大分県竹田市の県立竹田高校で2009年、剣道部の工藤剣太さん(当時17)が練習中に熱射病で死亡した事故を巡り、県が負担した賠償金2755万円を当時の顧問や副顧問に請求するよう、両親が県に求めた訴訟の控訴審判決が2日、福岡高裁であった。佐藤明裁判長は、元顧問に100万円を負担させるよう県に命じた一審・大分地裁判決を支持し、県側の控訴を棄却した。
争点は、元顧問らに重大な過失があったかどうかだった。県側は「熱射病が原因で意識障害になったか疑問。仮にそうだとしても、元顧問は、剣太さんが死に至るような熱射病になっていたとは認識できなかった」などと主張していた。
高裁判決は、剣太さんが練習中に竹刀を払い落とされたにもかかわらず、竹刀を持たずに構えをとり、注意されても気づかなかったなどと指摘。熱射病による意識障害を疑うべき状況だったとして、「死に至ることを予見することができたのに、演技だと決めつけて指導を続けており、重大な過失がある」と判断した。
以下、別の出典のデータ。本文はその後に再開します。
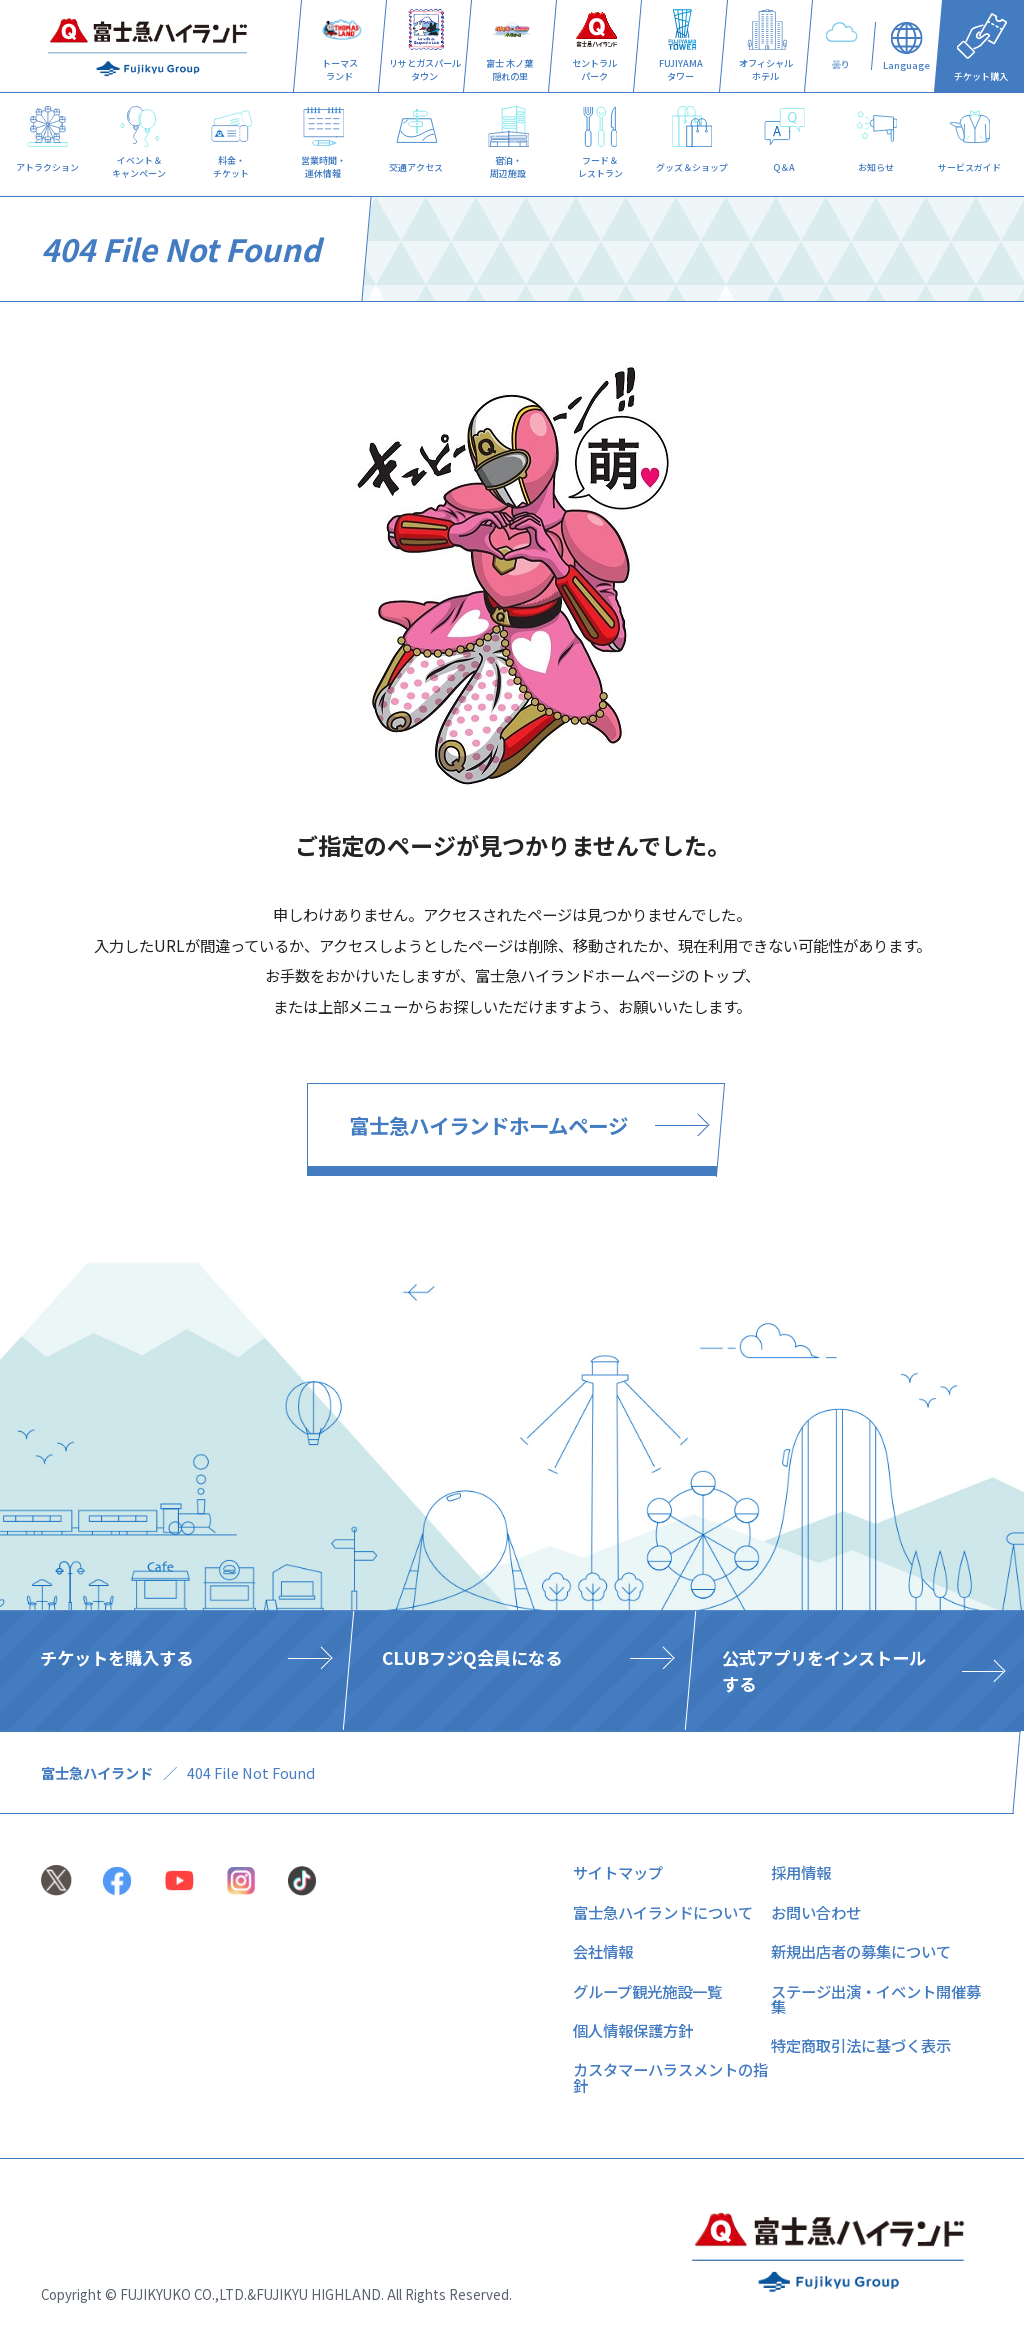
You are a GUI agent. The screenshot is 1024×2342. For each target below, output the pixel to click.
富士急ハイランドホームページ (488, 1125)
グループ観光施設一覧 (647, 1991)
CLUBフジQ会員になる (471, 1657)
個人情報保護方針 (633, 2030)
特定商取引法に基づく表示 (861, 2045)
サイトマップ (618, 1872)
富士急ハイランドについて (663, 1912)
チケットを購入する (116, 1657)
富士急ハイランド (97, 1772)
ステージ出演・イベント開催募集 (876, 1998)
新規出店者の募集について (861, 1951)
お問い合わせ (816, 1912)
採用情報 (801, 1872)
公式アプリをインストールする (824, 1670)
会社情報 (603, 1951)
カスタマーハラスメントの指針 (670, 2076)
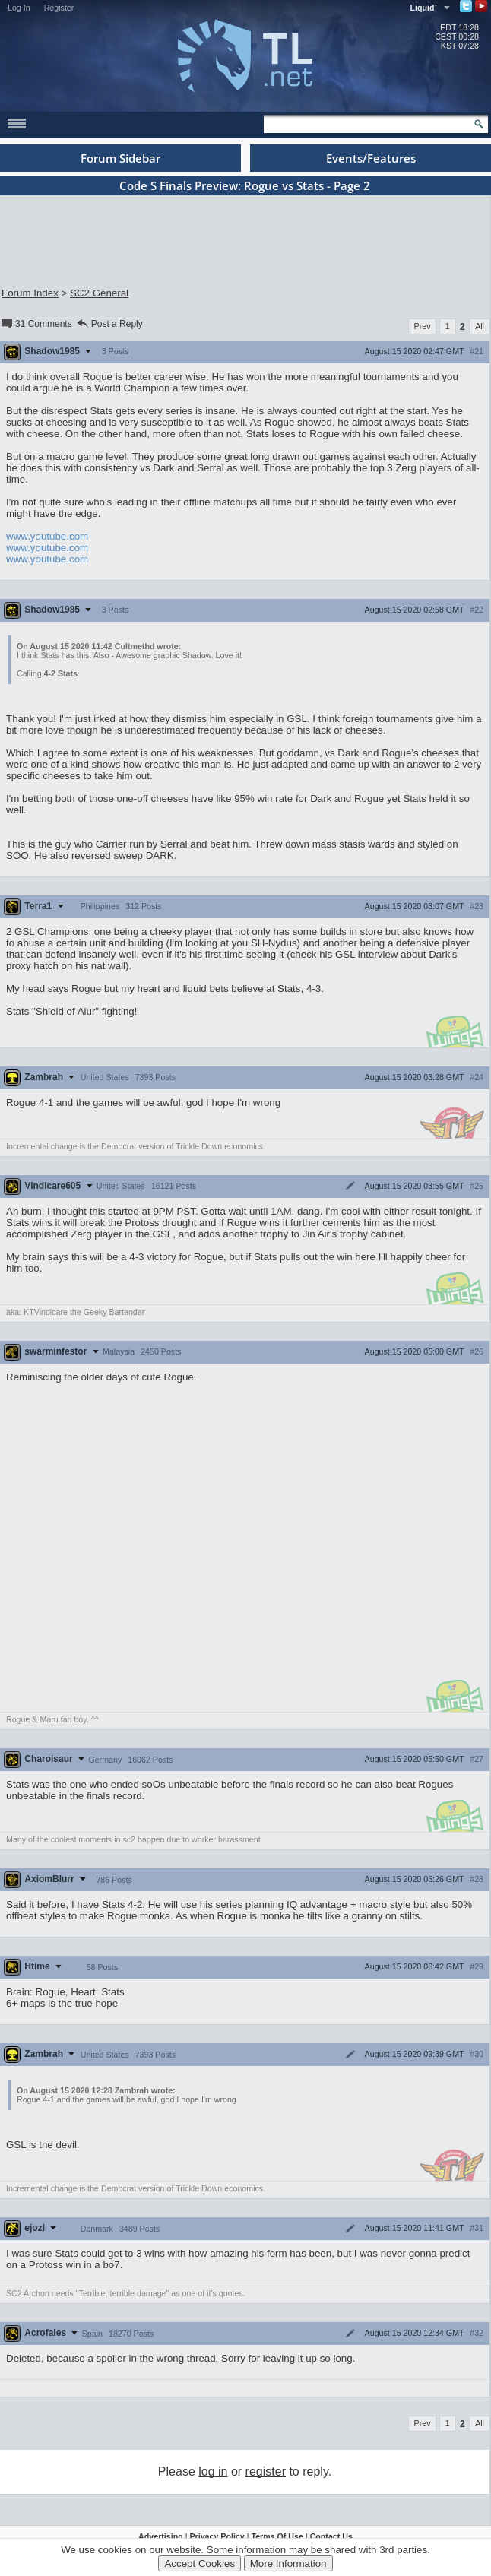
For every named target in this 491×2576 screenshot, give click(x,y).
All (479, 326)
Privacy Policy (216, 2536)
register (266, 2471)
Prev (422, 326)
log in (212, 2471)
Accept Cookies (199, 2563)
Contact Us (331, 2536)
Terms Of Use (277, 2536)
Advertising (160, 2536)
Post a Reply (109, 323)
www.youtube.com (47, 536)
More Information (288, 2563)
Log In (19, 7)
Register (59, 7)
一方、「元副顧問にも負担させるべきだ」などとする両親側の付帯控訴も棄却した。
判決後、両親らが福岡市内で報告集会を開いた。
原告弁護団の徳田靖之弁護士は「今後の部活動指導にあるべき基準をもたらし、大きな意味があると思う」と評価した。
母の奈美さん(48)は「教師個人の責任が認められたことで、今後、行き過ぎた指導の抑止力となってくれれば。剣太も合格点を出してくれるのではないか」と語った。